● **Work instruction**
Using the listing below, set down exactly the lines starting at the line that contains "Image resolution: width=663" and ending at the line that contains "Given: Open the Relatório menu", both included, and no others.

---

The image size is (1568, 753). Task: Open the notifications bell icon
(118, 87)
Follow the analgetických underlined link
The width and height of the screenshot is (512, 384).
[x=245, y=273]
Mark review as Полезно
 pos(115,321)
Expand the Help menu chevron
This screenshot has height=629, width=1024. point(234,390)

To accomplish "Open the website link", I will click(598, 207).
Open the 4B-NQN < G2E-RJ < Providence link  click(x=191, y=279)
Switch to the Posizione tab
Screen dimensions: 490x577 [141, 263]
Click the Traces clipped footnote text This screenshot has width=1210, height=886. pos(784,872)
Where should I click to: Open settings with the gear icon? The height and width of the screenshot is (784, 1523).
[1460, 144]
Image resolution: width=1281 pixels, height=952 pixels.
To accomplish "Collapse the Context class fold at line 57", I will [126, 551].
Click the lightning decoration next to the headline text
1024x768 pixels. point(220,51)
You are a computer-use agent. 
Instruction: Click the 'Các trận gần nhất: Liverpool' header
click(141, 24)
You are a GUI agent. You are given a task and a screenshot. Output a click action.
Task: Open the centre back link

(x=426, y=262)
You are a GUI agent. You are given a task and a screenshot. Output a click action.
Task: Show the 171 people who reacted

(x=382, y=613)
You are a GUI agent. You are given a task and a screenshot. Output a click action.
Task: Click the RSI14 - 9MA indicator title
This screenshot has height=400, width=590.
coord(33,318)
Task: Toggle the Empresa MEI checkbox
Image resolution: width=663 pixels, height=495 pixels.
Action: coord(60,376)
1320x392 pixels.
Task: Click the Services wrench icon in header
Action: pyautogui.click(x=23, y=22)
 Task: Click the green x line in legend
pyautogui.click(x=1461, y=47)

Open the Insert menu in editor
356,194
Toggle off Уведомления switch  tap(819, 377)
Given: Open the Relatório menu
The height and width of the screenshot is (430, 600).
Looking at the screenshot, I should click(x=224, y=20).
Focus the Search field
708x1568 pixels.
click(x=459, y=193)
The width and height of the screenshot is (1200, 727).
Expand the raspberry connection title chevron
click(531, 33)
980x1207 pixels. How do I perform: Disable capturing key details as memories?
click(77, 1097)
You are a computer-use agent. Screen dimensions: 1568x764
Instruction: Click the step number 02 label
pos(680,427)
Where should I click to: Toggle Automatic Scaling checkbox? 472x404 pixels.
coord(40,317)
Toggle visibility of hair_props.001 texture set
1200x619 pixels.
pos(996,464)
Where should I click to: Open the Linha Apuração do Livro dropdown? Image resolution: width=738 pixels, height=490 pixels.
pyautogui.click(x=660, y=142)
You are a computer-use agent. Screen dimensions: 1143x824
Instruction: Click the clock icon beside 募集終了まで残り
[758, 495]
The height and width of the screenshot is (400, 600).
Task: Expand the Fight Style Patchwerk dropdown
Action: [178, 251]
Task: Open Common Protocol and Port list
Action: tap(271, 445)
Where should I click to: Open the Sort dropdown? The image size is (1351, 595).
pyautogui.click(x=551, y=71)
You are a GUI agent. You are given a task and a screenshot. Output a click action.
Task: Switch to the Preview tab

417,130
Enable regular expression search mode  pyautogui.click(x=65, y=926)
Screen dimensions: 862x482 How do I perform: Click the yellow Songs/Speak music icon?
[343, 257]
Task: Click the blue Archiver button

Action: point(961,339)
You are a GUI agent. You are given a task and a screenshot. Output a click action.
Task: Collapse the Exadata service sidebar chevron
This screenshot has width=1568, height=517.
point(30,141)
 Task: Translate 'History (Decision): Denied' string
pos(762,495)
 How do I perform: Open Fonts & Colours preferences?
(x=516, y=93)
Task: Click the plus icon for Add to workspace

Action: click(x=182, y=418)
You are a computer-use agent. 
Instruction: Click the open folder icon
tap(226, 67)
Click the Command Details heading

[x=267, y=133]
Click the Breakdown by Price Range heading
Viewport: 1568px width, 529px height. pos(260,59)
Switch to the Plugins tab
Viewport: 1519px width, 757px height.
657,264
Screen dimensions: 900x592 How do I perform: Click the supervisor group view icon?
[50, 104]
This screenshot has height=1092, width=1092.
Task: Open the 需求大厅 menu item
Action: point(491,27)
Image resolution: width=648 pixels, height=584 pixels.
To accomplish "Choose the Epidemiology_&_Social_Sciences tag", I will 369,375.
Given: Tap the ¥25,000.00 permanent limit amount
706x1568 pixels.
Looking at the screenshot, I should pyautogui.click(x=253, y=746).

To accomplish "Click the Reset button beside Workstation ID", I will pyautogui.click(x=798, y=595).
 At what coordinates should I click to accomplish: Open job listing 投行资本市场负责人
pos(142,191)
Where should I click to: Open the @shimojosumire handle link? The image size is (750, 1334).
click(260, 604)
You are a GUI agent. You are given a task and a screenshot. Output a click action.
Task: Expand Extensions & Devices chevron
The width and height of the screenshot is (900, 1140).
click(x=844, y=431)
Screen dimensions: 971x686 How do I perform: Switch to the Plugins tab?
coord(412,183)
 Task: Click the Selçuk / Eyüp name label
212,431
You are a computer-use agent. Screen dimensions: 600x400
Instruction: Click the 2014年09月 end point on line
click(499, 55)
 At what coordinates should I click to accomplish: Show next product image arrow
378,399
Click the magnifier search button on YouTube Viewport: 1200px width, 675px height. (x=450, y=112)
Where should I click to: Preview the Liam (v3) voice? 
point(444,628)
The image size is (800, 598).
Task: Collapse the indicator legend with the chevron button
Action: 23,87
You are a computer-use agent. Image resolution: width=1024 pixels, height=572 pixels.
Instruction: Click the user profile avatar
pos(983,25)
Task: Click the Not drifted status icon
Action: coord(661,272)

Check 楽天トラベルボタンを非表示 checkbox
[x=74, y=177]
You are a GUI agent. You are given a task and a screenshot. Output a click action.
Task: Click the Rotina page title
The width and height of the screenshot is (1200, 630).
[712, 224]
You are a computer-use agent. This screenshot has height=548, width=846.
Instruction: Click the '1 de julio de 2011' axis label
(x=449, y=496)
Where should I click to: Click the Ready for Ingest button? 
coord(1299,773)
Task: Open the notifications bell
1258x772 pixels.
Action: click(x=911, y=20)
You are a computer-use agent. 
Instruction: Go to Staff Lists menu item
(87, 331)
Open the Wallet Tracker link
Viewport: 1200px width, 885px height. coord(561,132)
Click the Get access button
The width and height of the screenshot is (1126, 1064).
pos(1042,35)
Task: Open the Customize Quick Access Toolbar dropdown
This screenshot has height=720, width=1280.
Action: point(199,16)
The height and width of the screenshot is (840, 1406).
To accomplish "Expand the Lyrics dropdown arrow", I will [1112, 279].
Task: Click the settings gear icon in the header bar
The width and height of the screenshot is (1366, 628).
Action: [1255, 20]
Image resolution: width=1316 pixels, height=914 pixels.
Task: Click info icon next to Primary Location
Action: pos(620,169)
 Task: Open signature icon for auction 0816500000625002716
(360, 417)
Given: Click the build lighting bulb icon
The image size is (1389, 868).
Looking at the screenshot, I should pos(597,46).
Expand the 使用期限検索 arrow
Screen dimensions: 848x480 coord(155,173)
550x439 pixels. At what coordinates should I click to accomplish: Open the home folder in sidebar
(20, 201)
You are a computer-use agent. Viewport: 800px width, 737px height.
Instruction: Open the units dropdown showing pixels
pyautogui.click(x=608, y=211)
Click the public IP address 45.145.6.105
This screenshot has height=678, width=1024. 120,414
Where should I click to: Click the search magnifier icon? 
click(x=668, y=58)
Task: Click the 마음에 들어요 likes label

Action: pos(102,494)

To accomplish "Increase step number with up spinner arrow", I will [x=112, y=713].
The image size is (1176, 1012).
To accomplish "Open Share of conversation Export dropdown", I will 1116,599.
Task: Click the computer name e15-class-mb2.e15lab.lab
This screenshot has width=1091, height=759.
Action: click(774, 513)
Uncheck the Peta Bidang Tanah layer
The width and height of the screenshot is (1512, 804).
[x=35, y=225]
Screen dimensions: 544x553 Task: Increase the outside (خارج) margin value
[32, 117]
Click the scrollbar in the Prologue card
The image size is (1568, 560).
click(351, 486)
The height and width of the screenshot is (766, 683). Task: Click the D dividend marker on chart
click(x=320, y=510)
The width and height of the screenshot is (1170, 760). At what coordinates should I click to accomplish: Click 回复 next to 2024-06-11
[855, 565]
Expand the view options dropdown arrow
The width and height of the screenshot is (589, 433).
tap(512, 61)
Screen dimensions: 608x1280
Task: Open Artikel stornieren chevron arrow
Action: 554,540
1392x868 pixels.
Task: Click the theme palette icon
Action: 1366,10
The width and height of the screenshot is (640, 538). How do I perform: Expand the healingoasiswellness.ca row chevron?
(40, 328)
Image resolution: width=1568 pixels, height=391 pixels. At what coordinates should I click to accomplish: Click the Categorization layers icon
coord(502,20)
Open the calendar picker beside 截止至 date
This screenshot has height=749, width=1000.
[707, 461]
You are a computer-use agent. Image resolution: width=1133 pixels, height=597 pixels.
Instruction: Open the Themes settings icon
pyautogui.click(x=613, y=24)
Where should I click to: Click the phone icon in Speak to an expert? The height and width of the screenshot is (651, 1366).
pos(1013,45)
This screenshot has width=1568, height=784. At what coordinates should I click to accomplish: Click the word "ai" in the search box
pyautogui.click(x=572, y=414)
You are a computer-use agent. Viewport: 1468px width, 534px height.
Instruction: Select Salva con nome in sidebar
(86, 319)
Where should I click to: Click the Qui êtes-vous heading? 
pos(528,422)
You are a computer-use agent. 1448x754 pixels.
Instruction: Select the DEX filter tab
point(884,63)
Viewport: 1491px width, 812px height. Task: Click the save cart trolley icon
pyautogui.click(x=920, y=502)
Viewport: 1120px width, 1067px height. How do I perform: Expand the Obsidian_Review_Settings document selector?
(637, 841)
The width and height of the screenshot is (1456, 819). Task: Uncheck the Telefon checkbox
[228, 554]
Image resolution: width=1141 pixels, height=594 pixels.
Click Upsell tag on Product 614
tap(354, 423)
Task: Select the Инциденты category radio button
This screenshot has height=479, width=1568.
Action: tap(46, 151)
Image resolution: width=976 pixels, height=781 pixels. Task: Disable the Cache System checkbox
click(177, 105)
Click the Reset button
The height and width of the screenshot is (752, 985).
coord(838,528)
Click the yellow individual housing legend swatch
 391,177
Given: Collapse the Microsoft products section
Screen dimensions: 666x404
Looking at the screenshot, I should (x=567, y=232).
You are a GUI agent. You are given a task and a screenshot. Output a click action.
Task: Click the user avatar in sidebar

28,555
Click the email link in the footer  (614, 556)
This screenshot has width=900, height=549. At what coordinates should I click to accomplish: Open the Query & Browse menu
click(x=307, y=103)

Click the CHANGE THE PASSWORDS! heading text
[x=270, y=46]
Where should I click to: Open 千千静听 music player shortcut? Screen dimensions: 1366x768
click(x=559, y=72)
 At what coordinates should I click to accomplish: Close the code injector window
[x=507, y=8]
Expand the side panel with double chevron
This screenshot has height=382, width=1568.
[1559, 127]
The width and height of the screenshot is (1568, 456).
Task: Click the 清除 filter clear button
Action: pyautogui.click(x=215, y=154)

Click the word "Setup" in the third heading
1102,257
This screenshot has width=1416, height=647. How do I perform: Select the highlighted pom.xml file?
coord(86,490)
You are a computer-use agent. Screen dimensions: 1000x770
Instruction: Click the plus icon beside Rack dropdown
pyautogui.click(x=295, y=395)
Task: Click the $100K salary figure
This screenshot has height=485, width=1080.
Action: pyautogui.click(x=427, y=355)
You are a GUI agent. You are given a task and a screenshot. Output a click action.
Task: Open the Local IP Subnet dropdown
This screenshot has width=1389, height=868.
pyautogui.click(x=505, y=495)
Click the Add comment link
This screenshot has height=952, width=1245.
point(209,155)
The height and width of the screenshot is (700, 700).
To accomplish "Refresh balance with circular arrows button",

---

● **Reply to the exercise**
Image resolution: width=663 pixels, height=495 pixels.
Action: coord(60,376)
1320x392 pixels.
Task: Click the Services wrench icon in header
Action: pyautogui.click(x=23, y=22)
 Task: Click the green x line in legend
pyautogui.click(x=1461, y=47)

Open the Insert menu in editor
356,194
Toggle off Уведомления switch  tap(819, 377)
Given: Open the Relatório menu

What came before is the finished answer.